L'authenticité du document communiqué par Monsieur [L] est douteuse, d'abord au regard de la présentation formelle de ce jugement et de certaines formulations, ensuite parce que le jugement sur lequel s'appuie le demandeur émane d'une autorité algérienne, alors qu'un tel jugement doit avoir été rendu par les autorités françaises.

Aux termes de ses dernières conclusions déposées le 14 janvier 2020, Monsieur [L] demande à la Cour:

Vu les éléments ci-dessus exposés et les pièces produites,

Vu l'ordonnance du 21 juillet 1962,

Vu la loi du 4 février 1919,

Vu l'article 18 du Code civil,

Vu1'article 30-3 du Code civil,

Vu l'article 29 alinéa 1 du Code civil,

Vu l'article 1038 du Nouveau Code de Procédure Civile,

-Confirmer le Jugement de première instance entrepris en toutes ses dispositions,

-Dire et juger que Monsieur [L] [K] est de nationalité française,

-Ordonner la mention prévue à l'article 28 du Code civil,

-Dire et juger que le Service Central d'Etat Civil du Ministère des Affaires Etrangères devra lui établir un acte de naissance mentionnant le jugement constatant sa nationalité française,

-Condamner le Trésor public à payer à Monsieur [K] [L] une indemnité de 2.000 euros en application de l'article 700 du code de procédure civile.

-Mettre les dépens à la charge du Trésor.

Il soutient qu'il est français au sens de l'article 18 du code civil qui dispose qu'est français, l'enfant légitime ou naturel,dont l'un des parents au moins est français'.

L'arrière grand-père maternel du demandeur ([G] [Z]),comme son grand-père maternel ([F] [Z]) ont tous deux bénéficié de jugements rendus par le tribunal civil de premier instance de Tizou-Ouzou le 18 octobre 1939 les admettant à la qualité de citoyen français.

La transmission de la nationalité française à la mère du requérant, [N] [Z] s'est donc transmise par le sang.

Au visa des articles 1 et 2 de l'ordonnance N°62-825 du 21 juillet 1962, cette dernière ne peut pas avoir perdu la nationalité française au moment de l'accession à l'indépendance de l'Algérie.

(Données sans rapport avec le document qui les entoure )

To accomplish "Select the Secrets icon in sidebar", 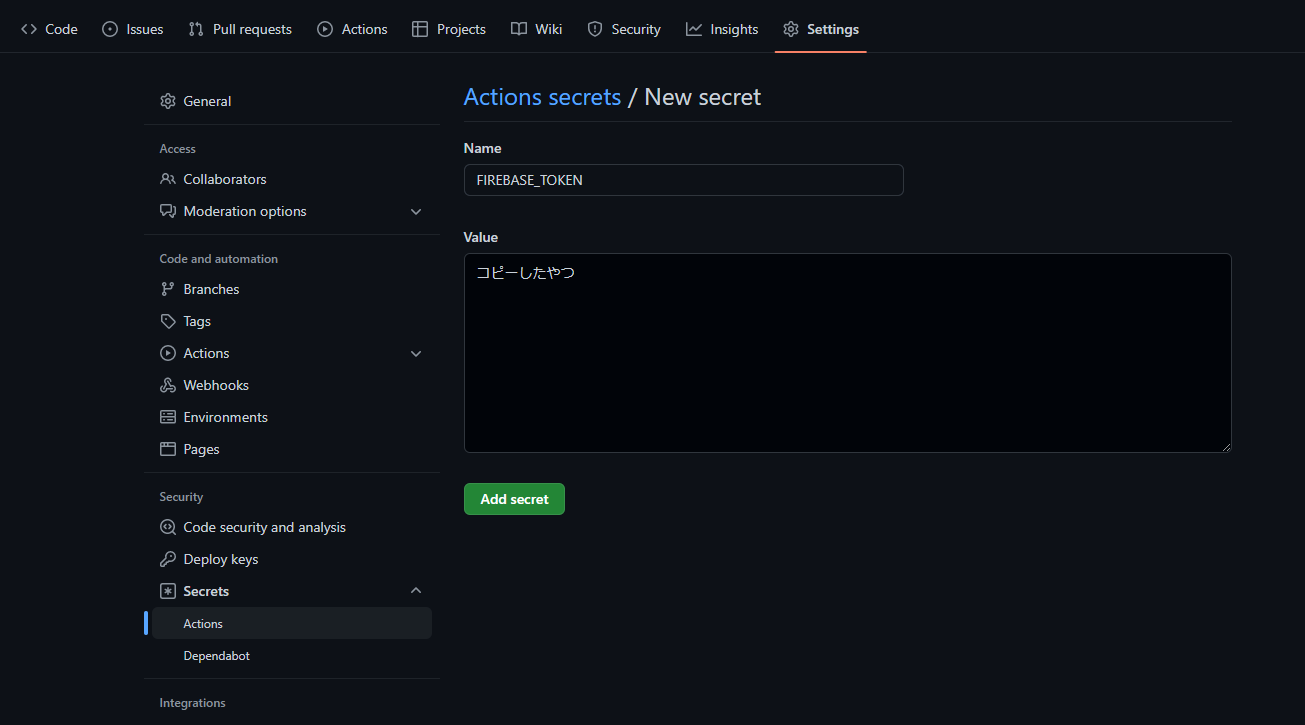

Les ascendants du demandeur étaient soumis au droit commun français au moment de l'indépendance de l'Algérie.

Il rappelle que Madame [V] [Z] a par ailleurs effectué une demande de certificat de nationalité française et que par arrêt le 25 février 2020, la Cour d'Appel de Paris a considéré comme français [H] [L], frère du demandeur.

Rien ne permet de mettre en doute les jugements émanant de la juridiction de Tizi Ouzou.

A la suite de nombreuses démarches,l'intimé est maintenant en possession des copies des grosses des jugementsmanuscrits originaux rendus par le tribunal civil de première instance de Tizi Ouzou le 18 octobre 1939, qui constituent la preuve indéniable de l'authenticité des jugements.

La procédure a été clôturée le 14 avril 2022.

DISCUSSION'

En application de l'article 30 du code civil,la charge de la preuve incombe à celui dont la nationalité est en cause, sauf si celui-ci est titulaire d'un certificat de nationalité française délivré conformément aux articles 31 et suivants.

En l'espèce, cette preuve appartient donc à Monsieur [L].

Monsieur [L] fait valoir qu'il est français en application des dispositions de l'article 18 du code civil comme né d'une mère française, [N] [Z], née le 30 septembre 1952, elle-même issue de [F] [Z] lequel -comme d'ailleurs le père de ce'dernier, Monsieur [G] [Z]- ont été admis à la qualité de citoyen français par jugement rendu le 18 octobre 1939 par le tribunal civil de première instance de Tizi-Ouzou.

Conformément en effet à l'article 1 de l'ordonnance N° 62-825 du 21 juillet 1962 ,les français de statut civil de droit commun domiciliés en Algérie à la date de l'annonce officielle des résultats du scrutin d'autodétermination,conservent la nationalité française, quelle que soit leur situation au regard de la nationalité algérienne.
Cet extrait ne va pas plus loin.